Paradise lost

2 juillet 2014 à 11:55

Lorsque j’avais 14 ans, par là, j’ai eu ma crise d’appendicite. Les douleurs ont commencé au collège, et assez rapidement je me suis retrouvée à l’hôpital pour une échographie puis l’opération elle-même.

En remontant de la réanimation, mon premier souvenir, c’est que ma voisine de chambre, une Américaine évangéliste d’un certain âge répondant du nom de Sarah, m’avait tenu la tête au-dessus du haricot pendant que je déballais tout l’amour que j’avais sur le cœur pour mon anesthésiant. Quand j’ai commencé à aller mieux, elle m’a passé des livrets sur le Christ et sur la Bible (et l’athée que j’étais déjà ne s’en était d’ailleurs pas offusquée). Quelques heures plus tard, elle a quitté l’hôpital et son lit a été occupé par une adolescente de mon âge environ, touchée par une hernie, qui m’a prêté des BD de Boule & Bill et avec laquelle, un soir, nous avons regardé Marie et sa Bande. Dans ce même lit d’hôpital, j’ai découvert mon premier épisode de Corky (celui avec le loup, je crois ; franchement pas le meilleur), et eu le temps de lire plusieurs romans X-Files, qu’il est très possible qu’on m’ait acheté spécialement pour cette occasion.

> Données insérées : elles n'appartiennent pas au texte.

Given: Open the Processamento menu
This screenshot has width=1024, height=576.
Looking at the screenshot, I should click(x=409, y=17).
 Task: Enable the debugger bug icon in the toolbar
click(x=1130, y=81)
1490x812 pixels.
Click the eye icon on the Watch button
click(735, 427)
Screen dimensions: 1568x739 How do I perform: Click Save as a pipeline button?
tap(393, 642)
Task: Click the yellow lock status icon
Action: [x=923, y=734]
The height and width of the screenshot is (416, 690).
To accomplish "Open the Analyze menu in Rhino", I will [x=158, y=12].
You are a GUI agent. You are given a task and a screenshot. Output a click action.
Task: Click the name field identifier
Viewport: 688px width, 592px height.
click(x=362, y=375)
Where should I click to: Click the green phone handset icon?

Si je me souviens si bien de la façon dont j’ai passé le temps pendant cette semaine, c’est pour une raison très simple : j’ai adoré.

Bon, on ne va pas se mentir : je n’étais pas grande fan de, vous savez, l’appendicite. L’opération même par célioscopie. Les vomissements après le réveil. Les 4 plaies avec leur fils (ma mère avait eu la bonne idée de m’acheter mon tout premier string en dentelle pour l’occasion en plus, vraiment il y a des choses chez cette femme qui sont à jamais hors de ma compréhension). Les douleurs. Nan mais je vais pas vous pipeauter, j’en garde pas un souvenir impérissable, de ce côté-là.
Mais j’étais bien. C’étaient les meilleures vacances dont je pouvais rêver. Non seulement parce qu’elles auguraient de bien des choses sur mes intérêts futurs (je n’étais pas alors la téléphage que je suis maintenant), mais aussi parce que j’étais loin. Comme dans pas à la maison.
Et quand on y réfléchit bien, un séjour à l’hôpital, si l’on retire les petites broutilles comme le fait que le corps se retourne contre vous et vous joue un tour pendable, bah, en fait, c’est juste la perfection : le soucis numéro un des gens, c’est de vous faire vous sentir le mieux possible ! Les infirmiers viennent s’assurer de votre bien-être, on vous apporte à manger au lit, ya la télé, du calme, et les heures de visite s’arrangent de telle manière avec les horaires de travail que vous êtes assuré que les personnes le plus contraires à votre bien-être ne pourront passer qu’en coup de vent. Alors que demande le peuple ?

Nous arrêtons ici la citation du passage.